Let’s be clear. Research is an invaluable tool if you’re in the business of trying to predict, act on, and influence consumer behaviour.
Now, the not-so-clear part. We’re living in an era of incredible research tools. Unfortunately, the confusion around what sort of research to use is bewildering. The result? Most of us reach back to our old, trusted tools, or jump erratically from one shiny research tool to another.
Not so good, you might agree.
The research(er) paradox
Recently we were invited to speak at Google Canada’s head office in Toronto. Our audience was a group of research firms at an MRIA (Market Research Industry Association) event. It was a small gathering of industry professionals, agencies and customers in a fairly intimate environment.
The forum we spoke at delved into the merits of research in today’s volatile physical retail environment. The paradox in the room quickly surfaced – at The Central Group, our main focus is to act on the very research that we are able to supply our clients with. On the other hand, most of our audience members were professional researchers who often never saw the results of their efforts take shape.
We described how research, design and innovation (RD&I) needed to mesh more seamlessly now than ever before. It truly needed to be a symbiotic relationship where one element flowed effortlessly into the next, if brands and retailers were going to maintain a competitive edge over all other sources of retail commerce.
In fact, we went so far as to say that the opportunity for brands and retailers to develop a more coherent cadence of RD&I woud provide a competitive edge, as retail experiences continued to evolve.
Does the evidence support us?
The answer is a resounding yes.
In fact, research from the Aberdeen Group has revealed companies can experience sales increases of +70% if they embrace the simplest of predictive research analytics.
Today, with so many online and offline research tools available to us promoting real time insights in a cost effective and quick manner, the benefits should be clear.
But are they?
In a recent survey by our friends at IBM, it was found that 75% of brand companies needed better insight into retail performance, and roughly 60% of the promotions they placed in store didn’t break even.

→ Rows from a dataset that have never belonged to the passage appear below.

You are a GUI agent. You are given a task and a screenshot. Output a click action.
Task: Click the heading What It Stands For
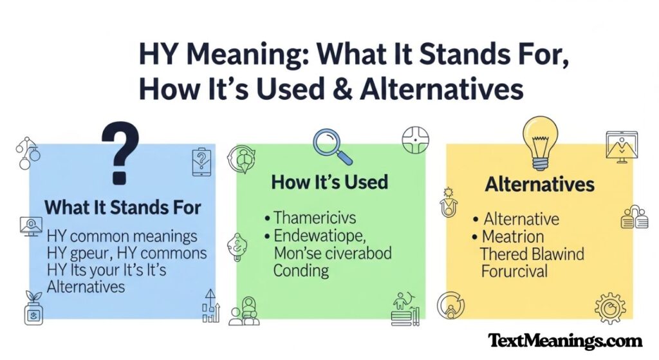[123, 208]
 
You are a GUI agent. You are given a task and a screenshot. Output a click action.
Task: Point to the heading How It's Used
[330, 182]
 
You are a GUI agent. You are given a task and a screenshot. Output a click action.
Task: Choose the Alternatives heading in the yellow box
[539, 184]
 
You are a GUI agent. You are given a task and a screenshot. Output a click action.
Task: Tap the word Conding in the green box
[301, 270]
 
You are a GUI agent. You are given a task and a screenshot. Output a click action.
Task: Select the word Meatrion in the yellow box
[514, 236]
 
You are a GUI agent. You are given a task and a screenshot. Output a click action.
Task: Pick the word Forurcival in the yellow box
[514, 271]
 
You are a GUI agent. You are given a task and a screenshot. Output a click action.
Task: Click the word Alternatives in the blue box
[86, 287]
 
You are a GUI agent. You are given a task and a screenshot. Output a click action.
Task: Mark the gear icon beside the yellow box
[609, 308]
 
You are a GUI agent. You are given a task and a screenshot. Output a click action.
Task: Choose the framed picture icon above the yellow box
[621, 146]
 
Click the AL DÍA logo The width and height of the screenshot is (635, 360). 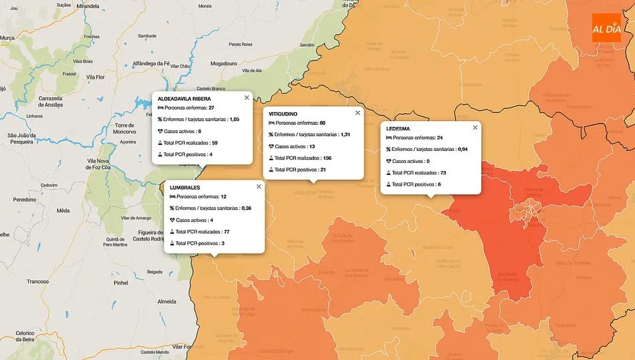[606, 28]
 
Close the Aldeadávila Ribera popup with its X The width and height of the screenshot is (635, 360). [247, 98]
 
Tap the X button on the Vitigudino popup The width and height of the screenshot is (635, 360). [358, 113]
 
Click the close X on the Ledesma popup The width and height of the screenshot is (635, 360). [475, 127]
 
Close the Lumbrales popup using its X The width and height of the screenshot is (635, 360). [259, 187]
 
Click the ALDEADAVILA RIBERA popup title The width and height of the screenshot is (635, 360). [184, 99]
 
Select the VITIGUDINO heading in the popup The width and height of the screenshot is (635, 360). [283, 114]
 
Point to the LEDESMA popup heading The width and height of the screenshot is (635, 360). [398, 128]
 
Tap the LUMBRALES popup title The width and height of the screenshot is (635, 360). [184, 188]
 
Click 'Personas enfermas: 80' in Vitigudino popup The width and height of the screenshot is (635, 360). [297, 123]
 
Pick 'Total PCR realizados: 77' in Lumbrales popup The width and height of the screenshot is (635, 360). [199, 231]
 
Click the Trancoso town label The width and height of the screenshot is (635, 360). [37, 281]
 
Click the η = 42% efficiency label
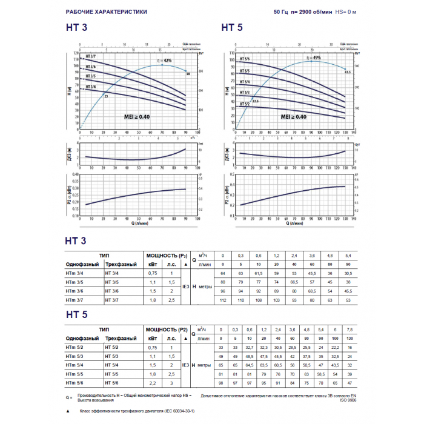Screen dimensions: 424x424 tap(164, 61)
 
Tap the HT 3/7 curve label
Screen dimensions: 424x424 tap(91, 59)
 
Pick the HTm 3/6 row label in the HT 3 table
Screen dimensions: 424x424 tap(75, 291)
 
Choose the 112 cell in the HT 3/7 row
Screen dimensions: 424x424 tap(223, 299)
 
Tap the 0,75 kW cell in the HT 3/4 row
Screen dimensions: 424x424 tap(153, 274)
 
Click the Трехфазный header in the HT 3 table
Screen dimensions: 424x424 tap(118, 264)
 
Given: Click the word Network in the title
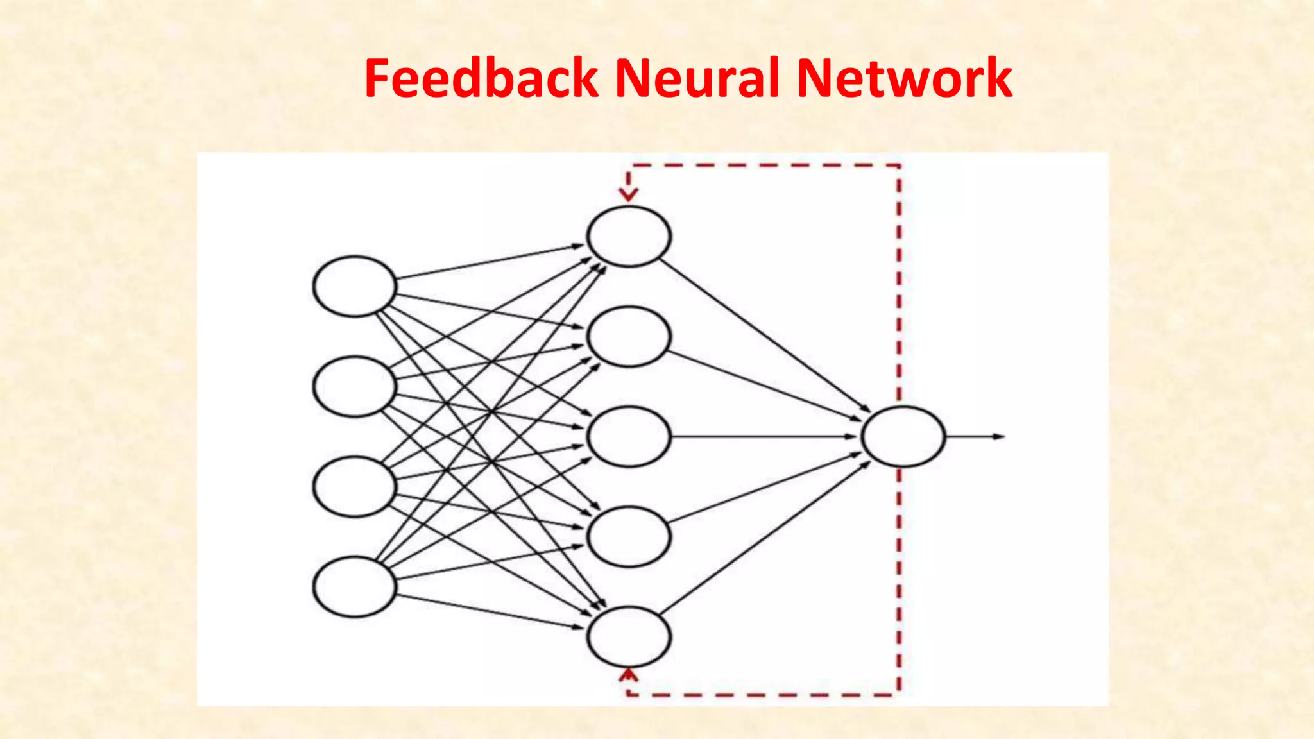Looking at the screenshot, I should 905,78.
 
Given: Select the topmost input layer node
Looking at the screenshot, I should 355,286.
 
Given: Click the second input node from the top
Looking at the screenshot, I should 355,387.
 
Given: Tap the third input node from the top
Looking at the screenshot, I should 355,487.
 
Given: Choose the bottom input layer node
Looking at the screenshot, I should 355,587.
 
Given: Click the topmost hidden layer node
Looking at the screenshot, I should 629,236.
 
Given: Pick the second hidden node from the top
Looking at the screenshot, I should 629,336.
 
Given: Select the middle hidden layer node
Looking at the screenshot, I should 629,436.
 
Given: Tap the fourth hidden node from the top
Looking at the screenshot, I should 629,536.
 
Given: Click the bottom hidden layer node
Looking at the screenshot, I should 629,636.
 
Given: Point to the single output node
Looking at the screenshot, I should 903,436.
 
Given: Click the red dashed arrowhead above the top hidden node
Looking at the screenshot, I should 629,194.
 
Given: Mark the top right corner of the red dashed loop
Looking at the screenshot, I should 899,166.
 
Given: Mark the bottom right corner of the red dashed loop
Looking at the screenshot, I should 899,694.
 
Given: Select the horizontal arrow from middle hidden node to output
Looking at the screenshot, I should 764,437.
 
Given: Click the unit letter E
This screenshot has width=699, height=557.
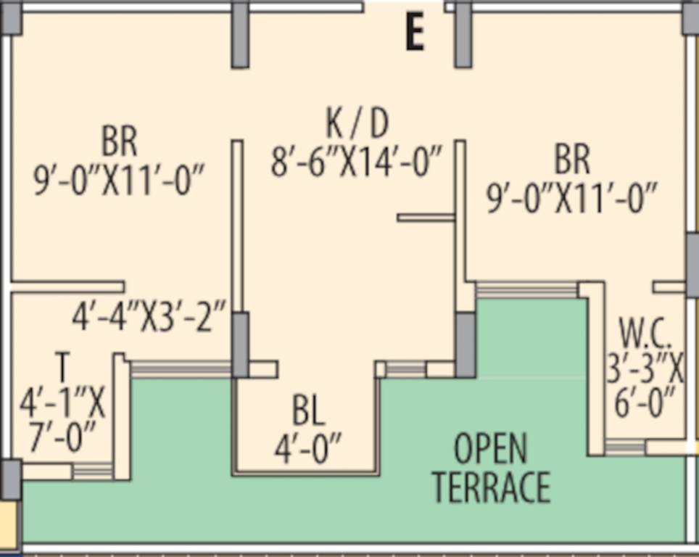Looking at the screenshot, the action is point(414,33).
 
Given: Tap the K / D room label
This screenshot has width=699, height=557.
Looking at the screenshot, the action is point(357,124).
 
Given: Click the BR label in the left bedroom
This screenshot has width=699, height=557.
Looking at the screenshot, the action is point(120,141).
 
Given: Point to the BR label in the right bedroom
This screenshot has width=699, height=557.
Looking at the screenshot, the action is point(572,160).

With those odds, why wouldn’t companies invest in a little ‘insurance policy’, researching if their programs were targeted to the right shopper, and understanding what motivated that shopper to buy?
The IBM research supported this ‘insurance policy’ thinking. It revealed that deploying with any type of cognitive analytics, we could see a +30% increase in promotional profit, 2-5% better on shelf availability, and an increase of 2-4% in new product sales.
What to do
Our business isn’t simply research and insights – it’s putting that intel into action. So here are some action items you can take right away to put research to work more effectively for you.
- Ask the core question – Is my shopper based research operating in a silo?
- Draw a straight line between research insights and design, and ensure your agency and design partners are responding directly to the insight.
- Make research, design and innovation part of your company culture and operations.
- Test, learn, measure and educate not only internally, but with your retail customer.
- Rinse and repeat. Like any good habit, this one takes repetition!
We find that taking these steps has made us far more valuable to our brand partners. They trust our judgement, because they know that judgement is informed by objective facts, not fickle opinions. This feeling of being a trusted partner isn’t just good for our partners’ bottom lines – it gives our team a true feeling of pride and self-respect.
Pretty valuable benefit, you might agree.